* **WORK TO DO**:
Render the part of the rows that opens with the line containing "Where should I click to: Tap" and closes with the line containing "pos(202,488)" as a numbered list, with blank lines left out. Include both of those lines and nothing outside that part.

*** EXERCISE INPUTS

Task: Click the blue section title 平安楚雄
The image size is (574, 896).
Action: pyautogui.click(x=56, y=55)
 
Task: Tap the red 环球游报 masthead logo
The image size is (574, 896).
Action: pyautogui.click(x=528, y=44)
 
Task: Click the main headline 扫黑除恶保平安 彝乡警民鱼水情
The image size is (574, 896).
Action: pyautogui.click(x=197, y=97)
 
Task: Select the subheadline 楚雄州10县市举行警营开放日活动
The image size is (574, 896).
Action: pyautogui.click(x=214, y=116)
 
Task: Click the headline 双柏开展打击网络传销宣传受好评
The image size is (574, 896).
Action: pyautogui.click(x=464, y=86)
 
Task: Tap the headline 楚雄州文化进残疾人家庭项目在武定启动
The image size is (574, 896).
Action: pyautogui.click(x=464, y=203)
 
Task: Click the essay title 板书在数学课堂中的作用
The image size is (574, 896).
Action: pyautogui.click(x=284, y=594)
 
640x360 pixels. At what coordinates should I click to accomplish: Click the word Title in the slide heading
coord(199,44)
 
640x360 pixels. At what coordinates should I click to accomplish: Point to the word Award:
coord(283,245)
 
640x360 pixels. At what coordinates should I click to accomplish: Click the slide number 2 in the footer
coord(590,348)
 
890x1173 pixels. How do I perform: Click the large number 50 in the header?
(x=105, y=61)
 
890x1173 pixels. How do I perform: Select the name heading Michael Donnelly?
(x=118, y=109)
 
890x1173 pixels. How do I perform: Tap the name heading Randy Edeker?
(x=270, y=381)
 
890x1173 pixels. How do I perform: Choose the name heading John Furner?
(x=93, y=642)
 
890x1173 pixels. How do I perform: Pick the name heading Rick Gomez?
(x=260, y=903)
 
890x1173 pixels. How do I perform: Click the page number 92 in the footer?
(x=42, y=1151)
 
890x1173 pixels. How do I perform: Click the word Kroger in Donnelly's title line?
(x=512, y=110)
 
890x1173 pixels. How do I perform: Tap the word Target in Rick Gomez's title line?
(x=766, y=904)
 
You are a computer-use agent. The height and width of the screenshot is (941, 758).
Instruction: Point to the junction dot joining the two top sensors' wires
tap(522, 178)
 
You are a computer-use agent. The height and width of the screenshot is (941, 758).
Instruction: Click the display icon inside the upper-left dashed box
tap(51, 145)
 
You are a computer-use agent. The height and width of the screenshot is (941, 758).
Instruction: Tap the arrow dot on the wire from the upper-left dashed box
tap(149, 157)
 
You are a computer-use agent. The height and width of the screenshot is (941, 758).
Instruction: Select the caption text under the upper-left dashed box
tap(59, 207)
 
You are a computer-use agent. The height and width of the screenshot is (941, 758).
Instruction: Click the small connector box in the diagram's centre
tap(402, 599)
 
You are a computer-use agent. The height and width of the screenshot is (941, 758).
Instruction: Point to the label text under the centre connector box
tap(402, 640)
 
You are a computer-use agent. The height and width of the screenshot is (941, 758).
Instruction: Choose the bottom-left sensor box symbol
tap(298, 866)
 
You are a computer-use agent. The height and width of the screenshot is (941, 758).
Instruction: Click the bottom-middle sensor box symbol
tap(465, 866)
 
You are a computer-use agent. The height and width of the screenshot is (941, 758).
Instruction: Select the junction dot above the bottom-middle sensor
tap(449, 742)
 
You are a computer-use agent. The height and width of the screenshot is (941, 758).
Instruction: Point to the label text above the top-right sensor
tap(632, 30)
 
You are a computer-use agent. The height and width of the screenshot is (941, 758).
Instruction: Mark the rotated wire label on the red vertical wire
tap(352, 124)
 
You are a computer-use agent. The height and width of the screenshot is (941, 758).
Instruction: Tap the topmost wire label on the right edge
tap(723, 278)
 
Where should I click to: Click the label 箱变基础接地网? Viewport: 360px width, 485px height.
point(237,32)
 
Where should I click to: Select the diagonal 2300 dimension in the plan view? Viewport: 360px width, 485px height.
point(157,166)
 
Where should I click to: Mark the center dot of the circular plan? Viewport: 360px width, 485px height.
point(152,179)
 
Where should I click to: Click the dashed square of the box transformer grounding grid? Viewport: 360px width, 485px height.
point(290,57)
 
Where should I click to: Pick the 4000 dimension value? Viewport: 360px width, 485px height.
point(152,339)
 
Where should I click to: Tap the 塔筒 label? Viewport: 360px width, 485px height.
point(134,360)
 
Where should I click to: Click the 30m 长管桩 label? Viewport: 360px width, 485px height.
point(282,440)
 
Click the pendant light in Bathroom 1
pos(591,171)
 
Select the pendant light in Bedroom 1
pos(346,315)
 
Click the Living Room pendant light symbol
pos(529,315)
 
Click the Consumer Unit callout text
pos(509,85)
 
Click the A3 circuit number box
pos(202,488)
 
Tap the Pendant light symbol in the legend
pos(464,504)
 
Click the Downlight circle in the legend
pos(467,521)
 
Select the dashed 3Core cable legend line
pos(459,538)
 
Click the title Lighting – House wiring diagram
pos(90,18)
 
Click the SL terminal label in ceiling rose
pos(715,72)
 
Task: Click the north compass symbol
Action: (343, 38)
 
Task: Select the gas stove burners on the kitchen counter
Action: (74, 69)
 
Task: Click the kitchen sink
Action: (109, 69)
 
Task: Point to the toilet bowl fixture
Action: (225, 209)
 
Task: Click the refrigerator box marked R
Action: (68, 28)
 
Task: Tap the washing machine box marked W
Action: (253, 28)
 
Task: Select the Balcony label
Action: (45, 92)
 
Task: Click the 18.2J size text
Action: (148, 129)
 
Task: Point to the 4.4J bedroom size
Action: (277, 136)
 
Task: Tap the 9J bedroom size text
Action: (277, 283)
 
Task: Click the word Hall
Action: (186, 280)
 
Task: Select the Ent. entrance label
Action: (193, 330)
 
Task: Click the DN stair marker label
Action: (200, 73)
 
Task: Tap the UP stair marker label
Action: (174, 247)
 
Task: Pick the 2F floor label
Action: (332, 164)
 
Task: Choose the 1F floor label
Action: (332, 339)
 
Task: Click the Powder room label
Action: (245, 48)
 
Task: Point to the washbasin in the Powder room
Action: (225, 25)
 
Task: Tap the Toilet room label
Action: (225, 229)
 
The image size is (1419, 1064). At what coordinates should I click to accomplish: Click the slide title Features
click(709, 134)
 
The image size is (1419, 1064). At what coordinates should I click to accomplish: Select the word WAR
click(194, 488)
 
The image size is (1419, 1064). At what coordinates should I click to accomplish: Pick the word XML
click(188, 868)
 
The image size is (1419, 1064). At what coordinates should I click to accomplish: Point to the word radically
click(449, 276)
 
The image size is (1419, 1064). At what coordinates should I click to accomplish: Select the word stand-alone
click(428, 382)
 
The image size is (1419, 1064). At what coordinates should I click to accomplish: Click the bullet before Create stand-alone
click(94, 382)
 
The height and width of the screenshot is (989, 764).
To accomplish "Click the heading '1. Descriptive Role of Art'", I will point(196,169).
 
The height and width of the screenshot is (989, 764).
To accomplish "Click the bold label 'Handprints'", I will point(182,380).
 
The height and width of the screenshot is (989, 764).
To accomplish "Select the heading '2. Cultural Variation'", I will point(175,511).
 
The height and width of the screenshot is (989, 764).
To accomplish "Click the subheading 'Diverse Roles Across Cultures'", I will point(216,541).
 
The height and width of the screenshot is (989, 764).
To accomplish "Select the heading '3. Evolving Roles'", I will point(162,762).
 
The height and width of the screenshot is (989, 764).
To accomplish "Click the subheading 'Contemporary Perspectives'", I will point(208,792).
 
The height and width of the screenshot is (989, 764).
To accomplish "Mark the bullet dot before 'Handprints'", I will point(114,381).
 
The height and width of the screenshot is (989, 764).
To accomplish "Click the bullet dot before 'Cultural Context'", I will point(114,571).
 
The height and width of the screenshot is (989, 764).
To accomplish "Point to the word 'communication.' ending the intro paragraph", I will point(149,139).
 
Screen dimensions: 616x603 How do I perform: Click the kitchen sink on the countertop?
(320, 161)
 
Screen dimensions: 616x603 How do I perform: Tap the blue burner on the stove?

******

* **RESULT OF THE TASK**:
1. Where should I click to: Tap the 塔筒 label? Viewport: 360px width, 485px height.
2. point(134,360)
3. Where should I click to: Click the 30m 长管桩 label? Viewport: 360px width, 485px height.
4. point(282,440)
5. Click the pendant light in Bathroom 1
6. pos(591,171)
7. Select the pendant light in Bedroom 1
8. pos(346,315)
9. Click the Living Room pendant light symbol
10. pos(529,315)
11. Click the Consumer Unit callout text
12. pos(509,85)
13. Click the A3 circuit number box
14. pos(202,488)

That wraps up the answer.